Karp claims that the Palantir culture is broad enough to allow disparate political views—with a key exception. “The one thing I tell Palantirians is you can be on any side of an issue, but if you’re expecting us not to support warfighters when they’re in battle, you’ve got the wrong company.” Now that the US is at war, he says, “We’re not interested in debating. We are very proud to have our role in having American men and women come home safe. That sometimes means that people on the other side don’t go home.” (The remark came after at least 175 Iranian civilians died when a girls’ school was hit by a missile. The incident is under investigation and Palantir won’t comment on whether its products were involved.) Karp implies that if his customers aren’t on the same page with Palantir on this issue, they’ve also got the wrong company. “You are engaging in proxy when you are engaging with us,” he says. His remarks are greeted with applause.
At no time does Karp mention Anthropic. Yet his remarks seem to intentionally contrast Palantir with the AI company now sanctioned by the Pentagon for attempting to set what it considers moral and practical limits to the use of AI in battle.

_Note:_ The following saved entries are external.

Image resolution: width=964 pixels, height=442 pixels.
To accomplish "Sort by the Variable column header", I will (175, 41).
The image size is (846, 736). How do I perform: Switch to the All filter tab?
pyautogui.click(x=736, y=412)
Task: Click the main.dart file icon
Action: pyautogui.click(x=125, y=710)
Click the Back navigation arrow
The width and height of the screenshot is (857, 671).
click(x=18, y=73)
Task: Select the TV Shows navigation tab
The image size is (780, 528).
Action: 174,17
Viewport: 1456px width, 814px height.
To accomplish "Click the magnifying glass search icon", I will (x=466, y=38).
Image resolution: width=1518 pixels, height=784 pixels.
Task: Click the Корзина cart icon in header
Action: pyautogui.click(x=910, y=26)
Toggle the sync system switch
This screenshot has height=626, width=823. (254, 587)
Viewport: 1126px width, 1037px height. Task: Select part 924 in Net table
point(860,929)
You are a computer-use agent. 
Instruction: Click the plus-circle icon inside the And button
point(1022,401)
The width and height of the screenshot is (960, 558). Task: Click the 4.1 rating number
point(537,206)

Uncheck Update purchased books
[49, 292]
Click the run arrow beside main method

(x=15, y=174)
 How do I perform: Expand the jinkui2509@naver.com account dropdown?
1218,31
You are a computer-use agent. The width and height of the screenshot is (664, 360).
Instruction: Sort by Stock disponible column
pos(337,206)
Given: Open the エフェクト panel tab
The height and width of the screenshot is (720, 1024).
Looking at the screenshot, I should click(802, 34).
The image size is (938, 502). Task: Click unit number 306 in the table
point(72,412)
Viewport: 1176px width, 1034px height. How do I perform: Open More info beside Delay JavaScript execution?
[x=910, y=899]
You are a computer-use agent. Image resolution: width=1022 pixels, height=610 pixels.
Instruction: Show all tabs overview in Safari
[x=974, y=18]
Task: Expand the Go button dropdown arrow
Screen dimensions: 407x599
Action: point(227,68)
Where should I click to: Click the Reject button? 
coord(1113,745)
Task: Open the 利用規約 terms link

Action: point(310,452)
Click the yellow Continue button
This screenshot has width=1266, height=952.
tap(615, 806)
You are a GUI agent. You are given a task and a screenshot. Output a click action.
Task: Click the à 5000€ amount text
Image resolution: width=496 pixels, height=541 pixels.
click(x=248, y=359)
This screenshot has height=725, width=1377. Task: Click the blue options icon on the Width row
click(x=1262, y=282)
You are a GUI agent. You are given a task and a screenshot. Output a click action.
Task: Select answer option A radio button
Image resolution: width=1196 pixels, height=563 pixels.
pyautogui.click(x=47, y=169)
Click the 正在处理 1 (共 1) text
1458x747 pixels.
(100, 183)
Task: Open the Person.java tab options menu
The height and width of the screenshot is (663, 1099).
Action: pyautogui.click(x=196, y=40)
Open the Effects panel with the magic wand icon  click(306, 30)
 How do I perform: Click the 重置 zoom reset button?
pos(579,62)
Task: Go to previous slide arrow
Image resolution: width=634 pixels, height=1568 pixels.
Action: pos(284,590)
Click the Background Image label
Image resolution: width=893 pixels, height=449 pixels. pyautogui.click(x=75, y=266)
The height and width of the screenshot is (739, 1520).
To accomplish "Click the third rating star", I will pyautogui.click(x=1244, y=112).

To Palantir, that is immoral. When I mention I’m writing a lot about AI to Sankar, he goes on a rant, telling me that people who invent things are the last ones who understand it. The leaders of AI companies, he says, have holes in their hearts where God should be, and they are trying to fill it with AGI. Sankar and Karp clearly have little patience for the goo-goo scenarios Dario Amodei outlines in his ultra-optimistic essay, “Machines of Loving Grace.”
That’s Palantir’s differentiator: a jingoistic chip on its shoulder and a belief that both virtue and success lie in pushing AI technology to help America win. It attributes its corporate success to the mastery of that effort. “There’s a gravity to the defense mission,” says Sankar. “You could ask, would we have ever conceived of [forward] deployed engineering if we didn't feel some sort of moral weight that our software has to fucking work?” Instead of being a hurdle to winning new customers, Mabrey says the company’s notoriety acts as a useful filter, narrowing the field to those who are most culturally aligned with Palantir’s values. “We tend to have relatively fewer customers and relatively much deeper relationships with those customers,” he says, “We don’t come in and tell them what to do—and they don’t tell us what to do,” he says.
It also resists passing judgement on its government customers when its software is used for questionable means. When I ask Sankar why Palantir has continued to work with ICE after the agency’s violent surge in Minnesota, he says, “The specifics are a tragedy, but the ballot box and the courtrooms work. You have to make a very fundamental call—do you believe in the system or not?”
The snow was still falling when I left the Palantir conference site, returning to a world where the company is regarded with skepticism. Outside the conference bubble, a debate is raging about how AI should be used. Palantir has found energy and wealth in bypassing that conversation, instead devoting its complete attention to using AI to win. Loving Grace is for noncompetitors.